Alistair Darling: I was warned that Universal Credit would be unworkable

Darling reveals that while serving as Work and Pensions Secretary, he was told that the programme would be "very difficult" to implement and would cost more than it saved.

The most notable intervention during Iain Duncan Smith's emergency statement on Universal Credit (the subject of an excoriating report today by the National Audit Office) came from Alistair Darling. 

Darling, who is always listened to respectfully by Conservative MPs, told the House that while serving as Work and Pensions Secretary he was warned by officials that a Universal Credit-style system would be all but impossible to implement and would likely end up costing more than it saved. He said:

I was advised then that it was technically very difficult, if not impossible, to implement at anything like an acceptable cost, and whatever the cost I was quoted it was likely to end up costing an awful lot more.

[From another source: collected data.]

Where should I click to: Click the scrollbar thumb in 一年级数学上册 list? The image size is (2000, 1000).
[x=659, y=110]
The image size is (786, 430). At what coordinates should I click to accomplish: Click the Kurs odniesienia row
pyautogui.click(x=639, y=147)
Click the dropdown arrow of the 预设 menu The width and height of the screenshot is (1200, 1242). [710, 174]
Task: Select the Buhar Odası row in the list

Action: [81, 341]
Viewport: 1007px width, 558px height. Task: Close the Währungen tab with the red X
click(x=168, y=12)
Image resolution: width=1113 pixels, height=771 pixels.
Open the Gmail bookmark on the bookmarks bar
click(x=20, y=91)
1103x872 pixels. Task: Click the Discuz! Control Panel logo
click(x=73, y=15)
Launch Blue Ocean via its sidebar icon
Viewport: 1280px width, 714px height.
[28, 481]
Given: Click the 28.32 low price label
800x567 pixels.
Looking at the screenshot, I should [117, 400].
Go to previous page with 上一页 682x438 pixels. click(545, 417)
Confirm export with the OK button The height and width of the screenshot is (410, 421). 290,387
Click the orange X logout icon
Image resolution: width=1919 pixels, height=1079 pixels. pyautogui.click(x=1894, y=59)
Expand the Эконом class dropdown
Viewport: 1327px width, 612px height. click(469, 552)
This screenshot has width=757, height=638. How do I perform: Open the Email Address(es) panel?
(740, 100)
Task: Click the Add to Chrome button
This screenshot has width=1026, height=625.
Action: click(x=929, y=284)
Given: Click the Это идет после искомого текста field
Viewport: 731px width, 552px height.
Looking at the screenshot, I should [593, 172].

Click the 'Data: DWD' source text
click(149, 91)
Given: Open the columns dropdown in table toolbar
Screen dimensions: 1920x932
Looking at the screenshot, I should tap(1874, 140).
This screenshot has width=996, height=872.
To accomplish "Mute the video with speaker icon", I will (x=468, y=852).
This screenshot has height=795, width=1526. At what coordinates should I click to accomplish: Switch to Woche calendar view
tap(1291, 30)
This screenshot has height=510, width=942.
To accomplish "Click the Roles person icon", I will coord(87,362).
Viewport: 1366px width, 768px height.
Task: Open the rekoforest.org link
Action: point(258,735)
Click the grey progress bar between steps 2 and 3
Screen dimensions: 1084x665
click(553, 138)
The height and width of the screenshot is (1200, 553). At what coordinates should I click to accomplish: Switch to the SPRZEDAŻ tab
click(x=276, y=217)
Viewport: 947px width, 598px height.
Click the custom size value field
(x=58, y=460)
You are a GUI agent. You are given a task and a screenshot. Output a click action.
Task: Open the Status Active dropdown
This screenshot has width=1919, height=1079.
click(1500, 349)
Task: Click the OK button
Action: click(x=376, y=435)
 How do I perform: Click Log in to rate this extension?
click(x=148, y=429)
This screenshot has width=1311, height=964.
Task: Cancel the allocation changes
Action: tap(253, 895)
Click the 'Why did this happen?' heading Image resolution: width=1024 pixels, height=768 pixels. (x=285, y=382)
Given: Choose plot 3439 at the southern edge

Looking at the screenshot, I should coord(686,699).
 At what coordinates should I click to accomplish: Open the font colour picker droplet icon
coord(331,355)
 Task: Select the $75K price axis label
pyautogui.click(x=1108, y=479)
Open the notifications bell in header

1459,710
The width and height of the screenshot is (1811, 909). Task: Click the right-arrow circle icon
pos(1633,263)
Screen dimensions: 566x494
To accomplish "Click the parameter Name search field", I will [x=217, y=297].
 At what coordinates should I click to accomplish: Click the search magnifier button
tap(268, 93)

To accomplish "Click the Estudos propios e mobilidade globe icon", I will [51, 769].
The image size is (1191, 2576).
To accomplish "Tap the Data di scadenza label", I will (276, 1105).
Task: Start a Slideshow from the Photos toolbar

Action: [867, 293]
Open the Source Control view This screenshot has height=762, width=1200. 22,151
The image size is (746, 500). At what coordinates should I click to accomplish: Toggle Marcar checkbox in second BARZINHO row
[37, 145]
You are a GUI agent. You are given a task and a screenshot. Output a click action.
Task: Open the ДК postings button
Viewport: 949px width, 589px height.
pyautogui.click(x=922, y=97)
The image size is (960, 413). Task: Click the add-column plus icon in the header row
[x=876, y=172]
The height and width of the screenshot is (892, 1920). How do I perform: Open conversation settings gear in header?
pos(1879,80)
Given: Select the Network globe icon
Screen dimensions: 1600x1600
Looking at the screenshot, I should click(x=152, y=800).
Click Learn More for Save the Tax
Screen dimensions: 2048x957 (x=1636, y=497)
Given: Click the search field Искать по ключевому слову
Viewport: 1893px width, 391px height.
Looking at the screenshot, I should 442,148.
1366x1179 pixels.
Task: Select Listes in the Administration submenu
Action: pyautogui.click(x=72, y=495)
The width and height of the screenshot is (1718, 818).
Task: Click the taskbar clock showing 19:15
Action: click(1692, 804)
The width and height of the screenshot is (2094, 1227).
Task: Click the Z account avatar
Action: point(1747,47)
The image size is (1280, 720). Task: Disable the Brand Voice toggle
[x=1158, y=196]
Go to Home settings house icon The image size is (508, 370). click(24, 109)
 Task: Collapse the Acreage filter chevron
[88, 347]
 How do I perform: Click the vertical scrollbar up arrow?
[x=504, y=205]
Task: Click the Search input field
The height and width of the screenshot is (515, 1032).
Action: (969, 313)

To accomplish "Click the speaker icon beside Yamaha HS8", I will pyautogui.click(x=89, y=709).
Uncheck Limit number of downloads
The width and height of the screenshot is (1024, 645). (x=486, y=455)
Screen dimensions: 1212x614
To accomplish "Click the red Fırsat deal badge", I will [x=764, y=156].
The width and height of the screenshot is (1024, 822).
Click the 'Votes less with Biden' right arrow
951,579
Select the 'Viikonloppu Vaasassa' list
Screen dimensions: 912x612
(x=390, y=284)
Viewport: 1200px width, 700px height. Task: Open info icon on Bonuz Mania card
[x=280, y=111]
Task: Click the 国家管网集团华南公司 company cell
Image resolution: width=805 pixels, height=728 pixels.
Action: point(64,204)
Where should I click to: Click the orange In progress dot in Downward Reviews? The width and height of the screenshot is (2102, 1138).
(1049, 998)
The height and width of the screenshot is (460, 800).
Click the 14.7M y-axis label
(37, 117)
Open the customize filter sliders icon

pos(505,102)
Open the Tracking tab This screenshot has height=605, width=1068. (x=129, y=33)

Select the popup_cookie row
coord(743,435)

Darling rightly pointed out the absurdity of Duncan Smith claiming that Universal Credit, which aims to replace six of the main means-tested benefits and tax credits with a single payment, was "on time and on budget" - the NAO report reveals that £34m of IT programmes have been written off and the programme, which was originally due to apply to all new claimants of out of work benefits from this October, will now apply to just ten job centres - and asked Duncan Smith what advice he had received about it. He dismissively replied that he had been told it could be delivered and complained that Labour had just "carped". 

In reality, as the NAO report reveals, the DWP is considering delaying the full introduction of the programme until after October 2017 since the current timetable means there will be "less time to deal with any problems identified during migration".

But while Darling's revelations are damaging for Duncan Smith, they also pose questions for Labour. At the moment the party still supports Universal Credit in principle and has called for cross-party talks with civil servants to save the programme. But if the problems with the system prove as intractable as many fear, Labour may eventually conclude that it is, as Darling's officials warned, simply unworkable. 

Former Chancellor Alistair Darling said he was warned that Universal Credit would be "very difficult, if not impossible" to introduce at an acceptable cost. Photograph: Getty Images.

George Eaton is political editor of the New Statesman.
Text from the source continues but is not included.